YOUR OBJECTIVE:
Print each entry below precisely as shown.

THE DATA:
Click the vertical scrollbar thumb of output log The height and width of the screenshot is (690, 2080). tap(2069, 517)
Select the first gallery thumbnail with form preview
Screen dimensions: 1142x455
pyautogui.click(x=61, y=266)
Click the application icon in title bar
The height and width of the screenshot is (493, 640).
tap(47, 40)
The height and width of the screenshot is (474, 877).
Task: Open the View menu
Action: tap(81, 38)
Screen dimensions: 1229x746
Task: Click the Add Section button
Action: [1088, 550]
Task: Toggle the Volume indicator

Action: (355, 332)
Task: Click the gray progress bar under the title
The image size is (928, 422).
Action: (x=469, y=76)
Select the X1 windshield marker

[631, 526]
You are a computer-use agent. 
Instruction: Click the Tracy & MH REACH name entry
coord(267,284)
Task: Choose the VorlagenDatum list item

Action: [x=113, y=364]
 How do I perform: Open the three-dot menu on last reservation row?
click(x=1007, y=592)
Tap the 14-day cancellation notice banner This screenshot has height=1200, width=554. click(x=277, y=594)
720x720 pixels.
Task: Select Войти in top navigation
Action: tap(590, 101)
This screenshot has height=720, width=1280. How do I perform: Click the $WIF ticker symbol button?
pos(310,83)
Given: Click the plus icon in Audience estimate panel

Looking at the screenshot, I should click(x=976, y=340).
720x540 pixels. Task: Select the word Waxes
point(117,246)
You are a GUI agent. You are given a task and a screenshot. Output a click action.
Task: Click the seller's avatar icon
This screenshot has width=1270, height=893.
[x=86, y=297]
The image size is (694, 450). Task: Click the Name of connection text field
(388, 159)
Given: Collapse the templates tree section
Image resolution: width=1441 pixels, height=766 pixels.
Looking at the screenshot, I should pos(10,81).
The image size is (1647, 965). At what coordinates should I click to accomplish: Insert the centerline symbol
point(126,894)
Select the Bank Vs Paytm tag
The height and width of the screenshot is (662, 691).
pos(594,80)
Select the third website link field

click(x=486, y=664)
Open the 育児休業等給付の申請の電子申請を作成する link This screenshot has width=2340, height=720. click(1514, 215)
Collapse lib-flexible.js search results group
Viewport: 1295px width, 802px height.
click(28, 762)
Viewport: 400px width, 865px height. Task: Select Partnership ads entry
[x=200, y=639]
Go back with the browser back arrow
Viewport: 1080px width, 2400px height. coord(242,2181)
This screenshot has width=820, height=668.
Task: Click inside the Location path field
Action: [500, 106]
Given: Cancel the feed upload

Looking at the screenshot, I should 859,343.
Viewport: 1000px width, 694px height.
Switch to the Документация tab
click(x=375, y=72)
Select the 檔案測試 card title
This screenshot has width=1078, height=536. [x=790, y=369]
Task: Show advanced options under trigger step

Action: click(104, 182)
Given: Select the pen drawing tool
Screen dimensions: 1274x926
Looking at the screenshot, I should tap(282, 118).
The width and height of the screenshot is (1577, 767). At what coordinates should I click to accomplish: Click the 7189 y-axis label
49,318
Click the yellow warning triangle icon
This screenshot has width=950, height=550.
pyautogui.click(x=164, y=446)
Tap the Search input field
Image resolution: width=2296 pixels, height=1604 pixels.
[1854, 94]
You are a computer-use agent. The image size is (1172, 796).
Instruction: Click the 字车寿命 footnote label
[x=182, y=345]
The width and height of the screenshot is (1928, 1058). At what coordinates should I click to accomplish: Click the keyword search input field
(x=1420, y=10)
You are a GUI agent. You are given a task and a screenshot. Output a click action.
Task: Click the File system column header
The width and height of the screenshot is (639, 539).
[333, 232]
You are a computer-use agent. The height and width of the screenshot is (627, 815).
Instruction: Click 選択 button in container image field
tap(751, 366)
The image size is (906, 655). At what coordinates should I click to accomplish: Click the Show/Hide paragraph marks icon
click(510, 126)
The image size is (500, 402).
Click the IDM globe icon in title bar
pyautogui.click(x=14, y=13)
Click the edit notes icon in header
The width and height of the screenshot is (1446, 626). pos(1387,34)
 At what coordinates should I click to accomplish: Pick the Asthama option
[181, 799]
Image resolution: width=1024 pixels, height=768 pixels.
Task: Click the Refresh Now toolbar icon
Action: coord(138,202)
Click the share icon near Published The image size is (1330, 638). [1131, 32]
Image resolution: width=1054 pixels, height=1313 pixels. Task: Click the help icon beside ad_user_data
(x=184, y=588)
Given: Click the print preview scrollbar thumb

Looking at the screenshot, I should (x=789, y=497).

RESPONSE BELOW:
Click the vertical scrollbar thumb of output log The height and width of the screenshot is (690, 2080). tap(2069, 517)
Select the first gallery thumbnail with form preview
Screen dimensions: 1142x455
pyautogui.click(x=61, y=266)
Click the application icon in title bar
The height and width of the screenshot is (493, 640).
tap(47, 40)
The height and width of the screenshot is (474, 877).
Task: Open the View menu
Action: tap(81, 38)
Screen dimensions: 1229x746
Task: Click the Add Section button
Action: [1088, 550]
Task: Toggle the Volume indicator

Action: (355, 332)
Task: Click the gray progress bar under the title
The image size is (928, 422).
Action: (x=469, y=76)
Select the X1 windshield marker

[631, 526]
You are a computer-use agent. 
Instruction: Click the Tracy & MH REACH name entry
coord(267,284)
Task: Choose the VorlagenDatum list item

Action: [x=113, y=364]
 How do I perform: Open the three-dot menu on last reservation row?
click(x=1007, y=592)
Tap the 14-day cancellation notice banner This screenshot has height=1200, width=554. click(x=277, y=594)
720x720 pixels.
Task: Select Войти in top navigation
Action: tap(590, 101)
This screenshot has height=720, width=1280. How do I perform: Click the $WIF ticker symbol button?
pos(310,83)
Given: Click the plus icon in Audience estimate panel

Looking at the screenshot, I should click(x=976, y=340).
720x540 pixels. Task: Select the word Waxes
point(117,246)
You are a GUI agent. You are given a task and a screenshot. Output a click action.
Task: Click the seller's avatar icon
This screenshot has width=1270, height=893.
[x=86, y=297]
The image size is (694, 450). Task: Click the Name of connection text field
(388, 159)
Given: Collapse the templates tree section
Image resolution: width=1441 pixels, height=766 pixels.
Looking at the screenshot, I should pos(10,81).
The image size is (1647, 965). At what coordinates should I click to accomplish: Insert the centerline symbol
point(126,894)
Select the Bank Vs Paytm tag
The height and width of the screenshot is (662, 691).
pos(594,80)
Select the third website link field

click(x=486, y=664)
Open the 育児休業等給付の申請の電子申請を作成する link This screenshot has width=2340, height=720. click(1514, 215)
Collapse lib-flexible.js search results group
Viewport: 1295px width, 802px height.
click(28, 762)
Viewport: 400px width, 865px height. Task: Select Partnership ads entry
[x=200, y=639]
Go back with the browser back arrow
Viewport: 1080px width, 2400px height. coord(242,2181)
This screenshot has width=820, height=668.
Task: Click inside the Location path field
Action: [500, 106]
Given: Cancel the feed upload

Looking at the screenshot, I should 859,343.
Viewport: 1000px width, 694px height.
Switch to the Документация tab
click(x=375, y=72)
Select the 檔案測試 card title
This screenshot has width=1078, height=536. [x=790, y=369]
Task: Show advanced options under trigger step

Action: click(104, 182)
Given: Select the pen drawing tool
Screen dimensions: 1274x926
Looking at the screenshot, I should tap(282, 118).
The width and height of the screenshot is (1577, 767). At what coordinates should I click to accomplish: Click the 7189 y-axis label
49,318
Click the yellow warning triangle icon
This screenshot has width=950, height=550.
pyautogui.click(x=164, y=446)
Tap the Search input field
Image resolution: width=2296 pixels, height=1604 pixels.
[1854, 94]
You are a computer-use agent. The image size is (1172, 796).
Instruction: Click the 字车寿命 footnote label
[x=182, y=345]
The width and height of the screenshot is (1928, 1058). At what coordinates should I click to accomplish: Click the keyword search input field
(x=1420, y=10)
You are a GUI agent. You are given a task and a screenshot. Output a click action.
Task: Click the File system column header
The width and height of the screenshot is (639, 539).
[333, 232]
You are a computer-use agent. The height and width of the screenshot is (627, 815).
Instruction: Click 選択 button in container image field
tap(751, 366)
The image size is (906, 655). At what coordinates should I click to accomplish: Click the Show/Hide paragraph marks icon
click(510, 126)
The image size is (500, 402).
Click the IDM globe icon in title bar
pyautogui.click(x=14, y=13)
Click the edit notes icon in header
The width and height of the screenshot is (1446, 626). pos(1387,34)
 At what coordinates should I click to accomplish: Pick the Asthama option
[181, 799]
Image resolution: width=1024 pixels, height=768 pixels.
Task: Click the Refresh Now toolbar icon
Action: coord(138,202)
Click the share icon near Published The image size is (1330, 638). [1131, 32]
Image resolution: width=1054 pixels, height=1313 pixels. Task: Click the help icon beside ad_user_data
(x=184, y=588)
Given: Click the print preview scrollbar thumb

Looking at the screenshot, I should (x=789, y=497).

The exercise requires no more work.